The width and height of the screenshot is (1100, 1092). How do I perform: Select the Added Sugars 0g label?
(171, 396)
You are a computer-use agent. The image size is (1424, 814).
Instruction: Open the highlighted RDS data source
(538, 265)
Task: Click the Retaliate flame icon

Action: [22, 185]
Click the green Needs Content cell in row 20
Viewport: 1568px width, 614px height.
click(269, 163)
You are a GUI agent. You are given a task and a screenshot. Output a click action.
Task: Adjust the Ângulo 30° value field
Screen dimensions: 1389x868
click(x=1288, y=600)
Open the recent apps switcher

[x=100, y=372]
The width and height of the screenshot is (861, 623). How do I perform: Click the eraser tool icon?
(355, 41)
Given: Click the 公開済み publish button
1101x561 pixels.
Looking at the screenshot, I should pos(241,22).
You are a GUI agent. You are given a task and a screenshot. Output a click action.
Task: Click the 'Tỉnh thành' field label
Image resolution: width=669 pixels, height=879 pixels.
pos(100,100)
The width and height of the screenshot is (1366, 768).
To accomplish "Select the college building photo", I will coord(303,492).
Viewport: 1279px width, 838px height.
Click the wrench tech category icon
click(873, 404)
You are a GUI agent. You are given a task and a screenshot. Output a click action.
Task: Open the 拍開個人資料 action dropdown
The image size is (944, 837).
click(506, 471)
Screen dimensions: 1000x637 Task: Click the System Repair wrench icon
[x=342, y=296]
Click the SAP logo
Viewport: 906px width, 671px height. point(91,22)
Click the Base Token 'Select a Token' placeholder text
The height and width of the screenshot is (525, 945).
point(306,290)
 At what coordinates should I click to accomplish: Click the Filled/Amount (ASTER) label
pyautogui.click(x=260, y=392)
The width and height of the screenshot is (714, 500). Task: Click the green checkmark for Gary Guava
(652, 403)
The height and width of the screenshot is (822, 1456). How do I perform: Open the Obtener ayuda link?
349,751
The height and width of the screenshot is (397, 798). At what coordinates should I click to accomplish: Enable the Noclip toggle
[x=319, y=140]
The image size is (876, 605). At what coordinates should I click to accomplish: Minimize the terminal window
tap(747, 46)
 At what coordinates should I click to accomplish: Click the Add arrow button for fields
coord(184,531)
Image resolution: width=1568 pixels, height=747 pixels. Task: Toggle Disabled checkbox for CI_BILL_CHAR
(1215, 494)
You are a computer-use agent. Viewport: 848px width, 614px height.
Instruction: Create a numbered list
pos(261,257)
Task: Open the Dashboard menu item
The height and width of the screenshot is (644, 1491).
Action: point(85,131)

Goal of the exercise ::
Which lines in the listing above contain the string "coordinates", with case taken into account? Copy each of those lines out in full.

Answer for the task ::
 At what coordinates should I click to accomplish: Click the Filled/Amount (ASTER) label
The height and width of the screenshot is (397, 798). At what coordinates should I click to accomplish: Enable the Noclip toggle
The image size is (876, 605). At what coordinates should I click to accomplish: Minimize the terminal window
 At what coordinates should I click to accomplish: Click the Add arrow button for fields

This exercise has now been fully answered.